Mons. Tommaso Stenico
è teologo e catecheta
Saggista e scrittore, è anche
giornalista e direttore
del quotidiano IL POPOLO
Di seguito il testamento spirituale del Papa emerito Benedetto XVI, diffuso il 31 dicembre 2022, giorno della sua morte dalla Sala Stampa della Santa Sede.
''Il mio testamento spirituale''
Benedictus XVI
Se in quest’ora tarda della mia vita guardo indietro ai decenni che ho percorso, per prima cosa vedo quante ragioni abbia per ringraziare. Ringrazio prima di ogni altro Dio stesso, il dispensatore di ogni buon dono, che mi ha donato la vita e mi ha guidato attraverso vari momenti di confusione; rialzandomi sempre ogni volta che incominciavo a scivolare e donandomi sempre di nuovo la luce del suo volto. Retrospettivamente vedo e capisco che anche i tratti bui e faticosi di questo cammino sono stati per la mia salvezza e che proprio in essi Egli mi ha guidato bene.
Ringrazio i miei genitori, che mi hanno donato la vita in un tempo difficile e che, a costo di grandi sacrifici, con il loro amore mi hanno preparato una magnifica dimora che, come chiara luce, illumina tutti i miei giorni fino a oggi.
La lucida fede di mio padre ha insegnato a noi figli a credere, e come segnavia è stata sempre salda in mezzo a tutte le mie acquisizioni scientifiche; la profonda devozione e la grande bontà di mia madre rappresentano un’eredità per la quale non potrò mai ringraziare abbastanza. Mia sorella mi ha assistito per decenni disinteressatamente e con affettuosa premura; mio fratello, con la lucidità dei suoi giudizi, la sua vigorosa risolutezza e la serenità del cuore, mi ha sempre spianato il cammino; senza questo suo continuo precedermi e accompagnarmi non avrei potuto trovare la via giusta.
Di cuore ringrazio Dio per i tanti amici, uomini e donne, che Egli mi ha sempre posto a fianco; per i collaboratori in tutte le tappe del mio cammino; per i maestri e gli allievi che Egli mi ha dato. Tutti li affido grato alla Sua bontà. E voglio ringraziare il Signore per la mia bella patria nelle Prealpi bavaresi, nella quale sempre ho visto trasparire lo splendore del Creatore stesso.

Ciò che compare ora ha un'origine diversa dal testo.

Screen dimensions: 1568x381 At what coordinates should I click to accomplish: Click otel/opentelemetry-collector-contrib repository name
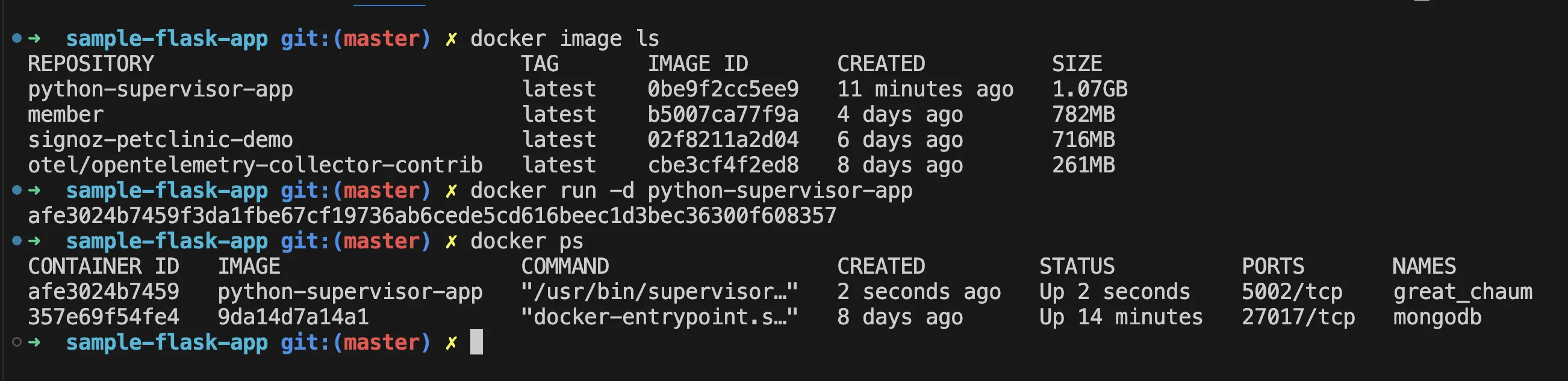(x=256, y=165)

Ringrazio la gente della mia patria perché in loro ho potuto sempre di nuovo sperimentare la bellezza della fede. Prego affinché la nostra terra resti una terra di fede e vi prego, cari compatrioti: non lasciatevi distogliere dalla fede. E finalmente ringrazio Dio per tutto il bello che ho potuto sperimentare in tutte le tappe del mio cammino, specialmente però a Roma e in Italia che è diventata la mia seconda patria.

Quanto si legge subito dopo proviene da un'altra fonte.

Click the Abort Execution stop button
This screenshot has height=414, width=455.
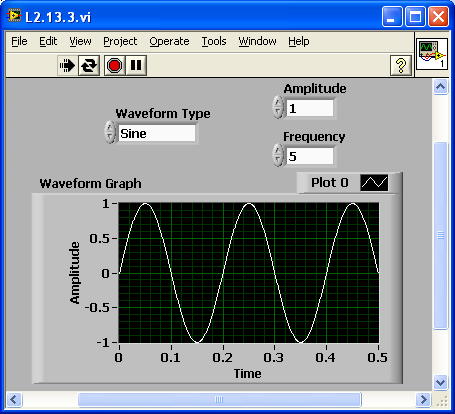click(x=114, y=65)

A tutti quelli a cui abbia in qualche modo fatto torto, chiedo di cuore perdono.
Quello che prima ho detto ai miei compatrioti, lo dico ora a tutti quelli che nella Chiesa sono stati affidati al mio servizio: rimanete saldi nella fede! Non lasciatevi confondere! Spesso sembra che la scienza — le scienze naturali da un lato e la ricerca storica (in particolare l’esegesi della Sacra Scrittura) dall’altro — siano in grado di offrire risultati inconfutabili in contrasto con la fede cattolica. Ho vissuto le trasformazioni delle scienze naturali sin da tempi lontani e ho potuto constatare come, al contrario, siano svanite apparenti certezze contro la fede, dimostrandosi essere non scienza, ma interpretazioni filosofiche solo apparentemente spettanti alla scienza; così come, d’altronde, è nel dialogo con le scienze naturali che anche la fede ha imparato a comprendere meglio il limite della portata delle sue affermazioni, e dunque la sua specificità.
Sono ormai sessant’anni che accompagno il cammino della Teologia, in particolare delle Scienze bibliche, e con il susseguirsi delle diverse generazioni ho visto crollare tesi che sembravano incrollabili, dimostrandosi essere semplici ipotesi: la generazione liberale (Harnack, Jülicher ecc.), la generazione esistenzialista (Bultmann ecc.), la generazione marxista. Ho visto e vedo come dal groviglio delle ipotesi sia emersa ed emerga nuovamente la ragionevolezza della fede. Gesù Cristo è veramente la via, la verità e la vita — e la Chiesa, con tutte le sue insufficienze, è veramente il Suo corpo.
Infine, chiedo umilmente: pregate per me, così che il Signore, nonostante tutti i miei peccati e insufficienze, mi accolga nelle dimore eterne. A tutti quelli che mi sono affidati, giorno per giorno va di cuore la mia preghiera.